Суровцова поражала эта повальная несостоятельность шишовских помещичьих хозяйств; словно роковой приговор судьбы давил и истреблял их, вопреки всем очевидным благоприятным обстоятельствам, вопреки всей кажущейся энергии их усилий. Судьба будто зарок дала выгнать их вон из общего круга жизни; и они таяли и вымирали сами собою, как вымирают без видимой причины отжившие свой черёд племена краснокожих туземцев, рядом с разрастающеюся мощью европейского пришельца.
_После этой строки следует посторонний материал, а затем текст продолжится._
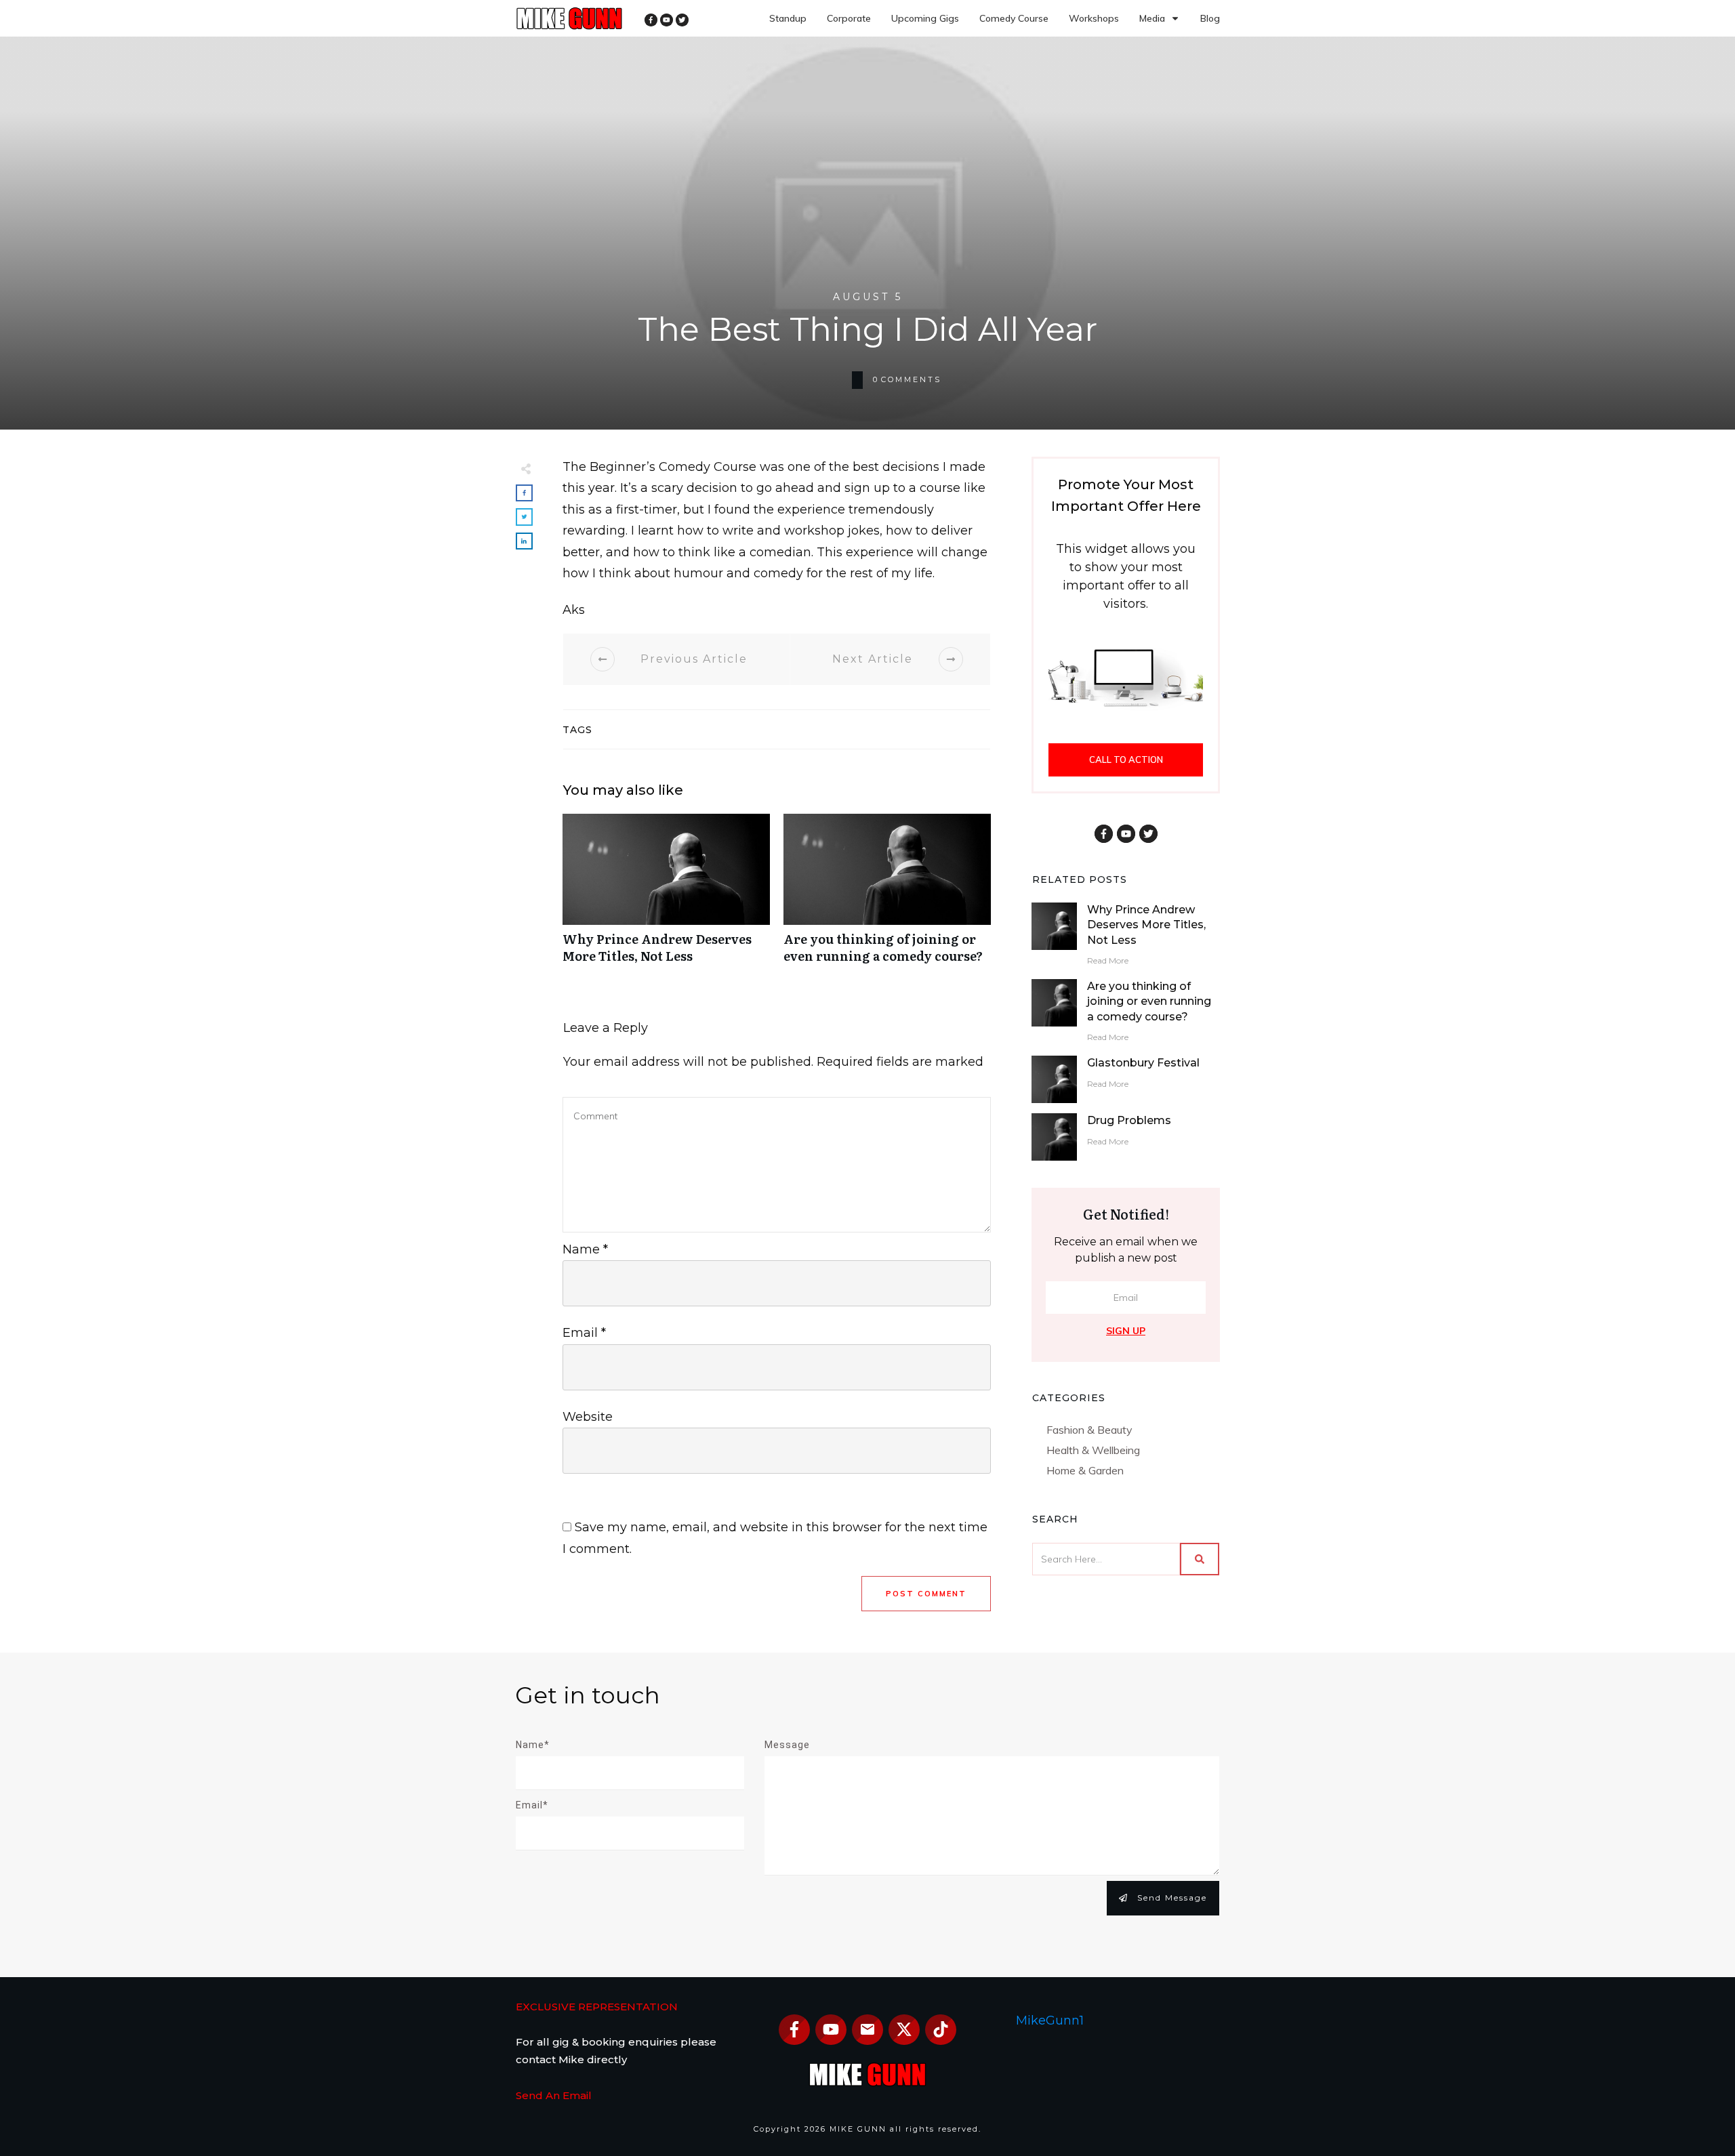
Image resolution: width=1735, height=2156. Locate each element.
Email (584, 1332)
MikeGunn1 (1050, 2020)
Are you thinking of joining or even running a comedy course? (887, 896)
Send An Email (554, 2095)
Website (588, 1416)
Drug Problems (1129, 1120)
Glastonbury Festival (1143, 1062)
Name (585, 1249)
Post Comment (926, 1593)
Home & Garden (1085, 1470)
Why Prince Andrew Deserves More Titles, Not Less (666, 896)
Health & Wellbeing (1093, 1450)
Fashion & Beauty (1089, 1429)
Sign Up (1125, 1331)
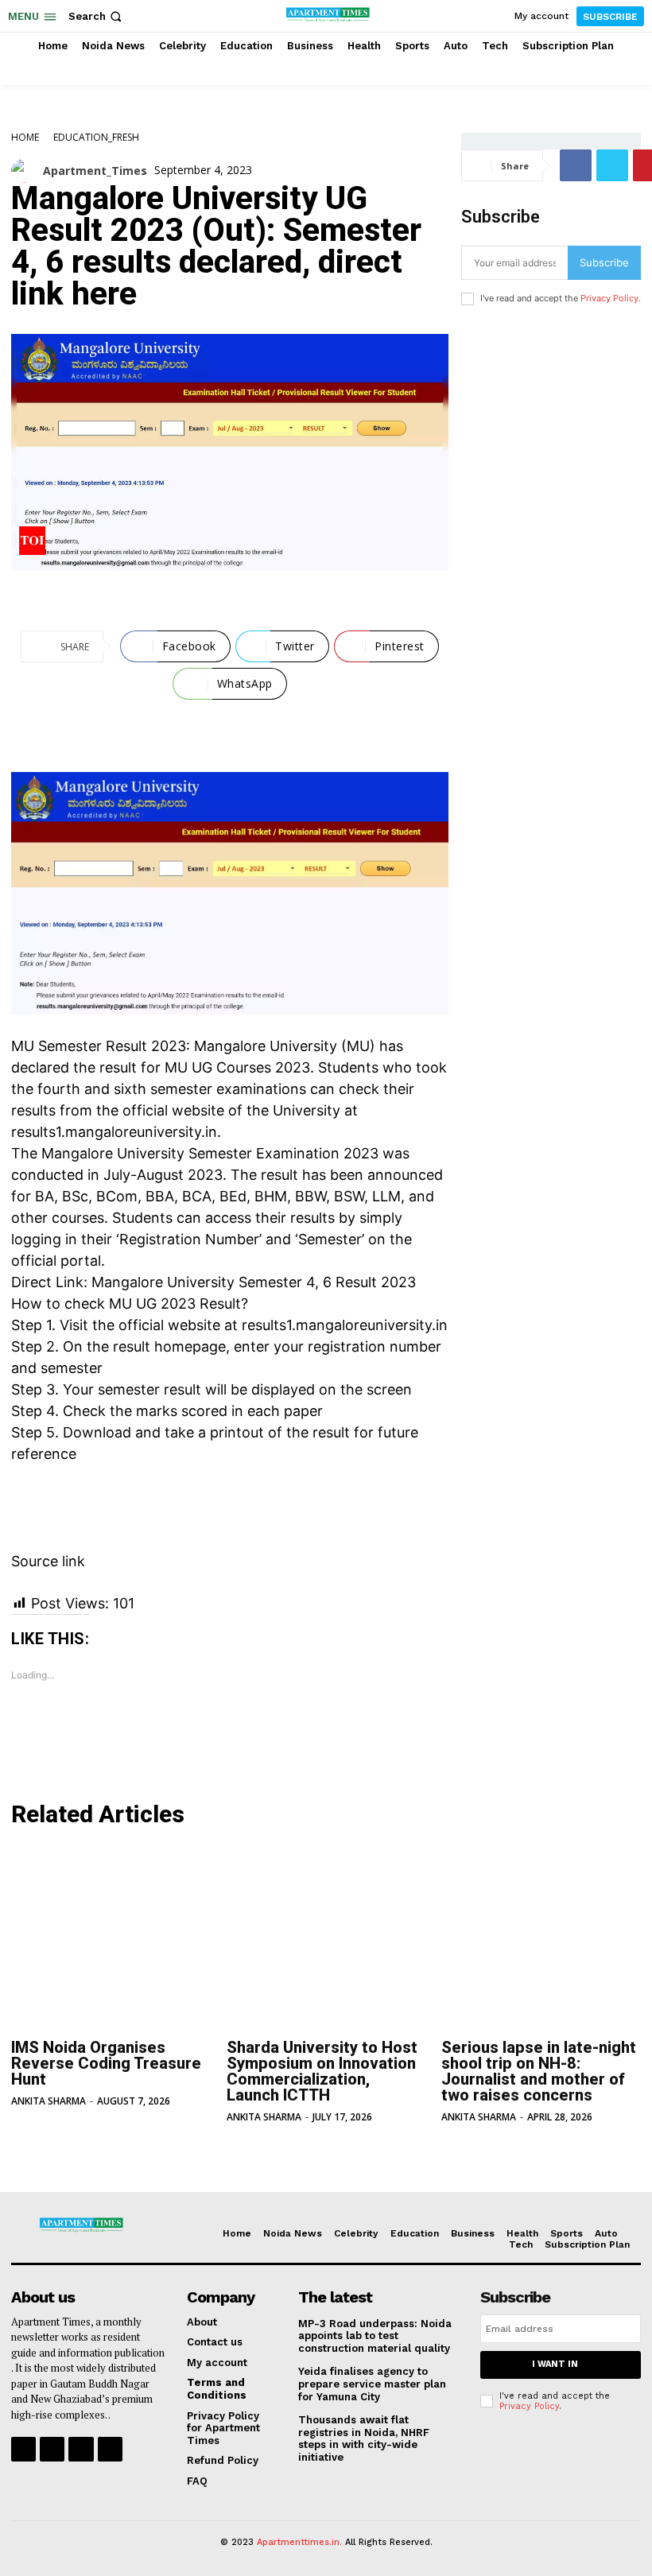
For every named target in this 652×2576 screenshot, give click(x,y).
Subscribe (604, 262)
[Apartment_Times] (27, 171)
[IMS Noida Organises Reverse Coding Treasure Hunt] (111, 1937)
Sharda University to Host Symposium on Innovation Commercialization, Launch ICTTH (322, 2071)
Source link (48, 1561)
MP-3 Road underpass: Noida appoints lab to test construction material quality (375, 2336)
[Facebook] (576, 165)
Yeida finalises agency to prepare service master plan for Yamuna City (372, 2383)
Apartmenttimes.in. (299, 2542)
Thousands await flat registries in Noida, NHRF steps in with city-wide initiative (363, 2438)
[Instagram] (52, 2449)
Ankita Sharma (48, 2101)
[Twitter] (612, 165)
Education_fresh (96, 137)
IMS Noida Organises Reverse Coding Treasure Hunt (106, 2063)
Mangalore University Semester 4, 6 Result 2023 (253, 1282)
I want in (555, 2364)
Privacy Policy (609, 298)
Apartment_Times (95, 171)
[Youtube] (110, 2449)
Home (25, 137)
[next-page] (46, 2150)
Обиднее всего казалось Суровцову за своего брата-помещика, что его могла пристыдить и вконец загонять эта многострадальная и Богом обиженная мужицкая изба. Казалось, она питалась крохами, оставшимися от жирной трапезы хором; что она вся целиком зависит от них. Но хоромы падали одни за другими, затихали, зарастали бурьяном, а навозная изба всё себе копошилась и возилась по-прежнему с мачехою-судьбою, защищая себя. Ведь мхи, которыми обрастает ствол великолепного растения, погибающего в нашей суровой природе, не погибают с ним, а ещё питаются его разложением.